Filip Tichý | 17.11.2025 | News

The authors of this article, Filip Tichý (Partner at Grant Thornton Slovakia) and Jakub Chudík (Co-Founder at Assetario), take you through the world of artificial intelligence in the AI Breakfast series. This article was written without the use of AI.

When using various LLM models such as Chat GPT or Gemini, you have probably noticed that the LLM model spits out answers at lightning speed, and the answers sound convincing and professional, but it is often apparent that they are not very "smart." There are obvious errors or missed connections.

 

This is a logical result based on the nature of LLM models - quickly assembling words (or tokens) on a statistical basis without "real" thinking. Of course, despite this, such LLM models are extremely powerful and useful.

 

When building AI agents, there was a growing need not only for fast and productive models, but also for systematically thinking models. This need resulted in the introduction of the first LRM models, or Large Reasoning Models, at the end of 2024. These include DeepSeek R1, Gemini Thinking, and o3 (from Open AI). The arrival of LRM models represents a significant shift in how artificial intelligence can solve complex and multi-step tasks.

 

Unlike LLM, which are set up to complete the next words based on large amounts of data, LRM are designed for systematic thinking, problem solving, and structured planning. The main advantage of LRM is its ability to analyze individual steps and create a comprehensive plan of action, which significantly increases the accuracy of results.

 

How does it work technically? LRM is essentially the same technology as LLM with the same technological architecture. It is a transformer model, but it is configured differently. It has different procedures and differently set goals. To put it very simply, it is as if we put a hundred prompts such as "think again," "think why," and the like into LLM. It is actually a new application of the same technology (LLM). The result of this new configuration is that while the output of LLM is probabilistic text, the output of LRM is a deterministic solution.

 

LRM can then divide the problem into smaller steps and search for solutions to them. LRM models improve not only with more data, but also with time; the longer they work, the better they become. A simple example to illustrate this: ask LLM and LRM to solve a crossword puzzle. LLM will return it filled in within a few seconds, but with obvious errors. The LRM will take a few minutes (which is an eternity in IT), but it will be almost completely accurate because the LRM does not just try to generate text, but also aims to understand what the goal is, what is the correct and incorrect result, and to implement this knowledge into the proposed outputs.

 

It is precisely this approach that hides the greatest strength of LRM models - they can "think" about a problem in a similar way to humans and respond flexibly to new information or changed conditions.
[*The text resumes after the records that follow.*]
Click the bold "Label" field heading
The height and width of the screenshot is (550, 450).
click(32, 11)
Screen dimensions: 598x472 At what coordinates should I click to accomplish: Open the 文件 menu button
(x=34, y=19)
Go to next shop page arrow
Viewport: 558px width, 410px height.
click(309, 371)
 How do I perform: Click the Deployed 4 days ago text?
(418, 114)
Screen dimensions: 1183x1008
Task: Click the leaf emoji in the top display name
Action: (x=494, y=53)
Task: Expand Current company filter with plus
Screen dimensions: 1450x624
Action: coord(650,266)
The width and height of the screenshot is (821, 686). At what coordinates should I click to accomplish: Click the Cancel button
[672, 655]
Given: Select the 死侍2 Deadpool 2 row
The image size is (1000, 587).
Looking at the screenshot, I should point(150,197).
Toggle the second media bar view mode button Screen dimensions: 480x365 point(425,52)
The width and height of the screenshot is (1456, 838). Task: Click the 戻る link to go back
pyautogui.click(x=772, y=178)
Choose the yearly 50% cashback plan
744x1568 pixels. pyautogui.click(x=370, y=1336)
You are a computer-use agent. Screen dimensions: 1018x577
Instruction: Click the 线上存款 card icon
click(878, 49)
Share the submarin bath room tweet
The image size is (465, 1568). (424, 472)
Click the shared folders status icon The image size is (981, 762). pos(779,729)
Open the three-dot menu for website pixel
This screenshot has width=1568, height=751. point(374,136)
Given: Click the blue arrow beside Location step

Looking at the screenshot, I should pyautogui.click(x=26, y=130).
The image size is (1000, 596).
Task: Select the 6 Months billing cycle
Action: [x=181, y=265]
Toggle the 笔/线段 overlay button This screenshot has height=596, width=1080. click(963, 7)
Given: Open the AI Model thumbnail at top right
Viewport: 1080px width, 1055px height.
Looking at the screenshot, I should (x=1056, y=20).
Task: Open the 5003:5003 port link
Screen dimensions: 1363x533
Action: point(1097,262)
Their approach is closer to logic and analytical thinking, which allows them to handle even demanding tasks where LLM models often fail.

 

LRM models are also a game-changer for AI agents, where it is often useful to have LRM models in addition to powerful LLM models. For example, for certain planning tasks or steps that require finding solutions. In addition to the use of AI agents, LRM models will certainly find wide application in various business processes, similarly to LLM.